Yes, you read that right.
WHO puts being a transgender under the head of mental illnesses.
This will, however, change this year when International Classification of Diseases (ICD), WHO’s global codebook that impacts disease diagnostic manuals world over revises its edition.
The current version that treats it as a mental disease came back in 1990. And the WHO must soon understand the importance of how far we have come as a society and how far science, in general, has evolved.
What is more enraging is the fact that being a transgender currently shares space with termed mental illnesses like pedophilia.
The plan to revise the ICD has been pushed time and again. It was first pushed from 2012 to 2015, then to 2017 and to this year finally.
Why was it treated as a mental illness?
It really was termed as a mental illness and was compared to other illnesses like Bulimia and Anorexia because of the way body conformity and realization works.
Trans people experience anxiety when they experience the difference between their physical body and their gender identity. This is called gender dysmorphia, to be more specific.
However, gender dysmorphia unlike body dysmorphia (Bulimia, anorexia etc) is not an illness in itself although both terms are often confused.
Being a transgender has been attached to a mental disorder because transgenders have suffered from social anxiety and depression all these years.
The distress of attaching a certain identity to yourself, the fear of whether people will accept them and the anxiety of not having those facilities society should allow them.
From choosing gender on any form to not conforming to any of the assigned pronouns and washrooms (the HE or She question).
Shall we then tag people being themselves as an illness just because the society’s at fault?

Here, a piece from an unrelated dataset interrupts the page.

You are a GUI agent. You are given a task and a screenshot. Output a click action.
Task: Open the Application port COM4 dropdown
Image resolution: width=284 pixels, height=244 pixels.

The proposal to declassify transgender identity as a mental disorder
A study published Tuesday in the journal Lancet Psychiatry argues and urges for the declassification from mental illnesses.
“A condition is designated as a mental illness when the very fact that you have it causes distress and dysfunction”, said Geoffrey Reed, a professor of psychology at the National Autonomous University of Mexico, a consultant on ICD-11 and co-author of the study.
The study brought about by these authors put forwards arguments and states that being a transgender is not a disease.
“We found distress and dysfunction were very powerfully predicted by the experiences of social rejection or violence that people had,” he said. “But they were not actually predicted by gender incongruence itself.”
According to Reed, it’s actually the external factors which play a big role and causes all distress.
“The societal stigma, the violence, and the prejudices. Remove them, and all that remains is the feeling of ‘gender incongruence’.”
The label proposed in ICD-11 in a new chapter called “Conditions Related to Sexual Health,” is scheduled to be medically and biologically oriented.
In 2013, the Supreme Court of India had given a direction to all Indian States to enhance the conditions of transgenders in India. Transgenders in India have experienced discrimination in all spheres of life be it in education, at workplace or for their medical needs.
The transgender community in India is highly vulnerable to mental and physical illness, majorly due to lack of economic opportunities, even forcing them to engage in prostitution.
Despite all appreciated efforts it is hard to say that in India the stigma is absent. In fact, as Reed points out the external factors owing to the anxiety and distress are present all over.
Homosexuality was scrapped the same way
Homosexuality as a mental illness was included in ‘The Diagnostic and Statistical Manual of Mental Disorders’ (DSM), the psychiatric disorder guidebook.
The diagnosis for the same became “sexual orientation disturbance,” in 1973. In 1987 it was completely done away with as more and more gay rights advocates spoke up.
If the classification is done away with as was done with homosexuality the problem would be solved.
However, Reed also explains that “The risk would be if we took conditions related to gender identity out of the classification altogether, it would undermine the access to health services that transgender people have.”
He added, “They wouldn’t have a diagnostic code that conveyed eligibility.”
Therefore a lot depends on how the ICD-11 language will be out in order to not stigmatize being a transgender as well as classifying the anxiety of gender identity so that trans people going for sex-reassignment surgeries can avail the benefits.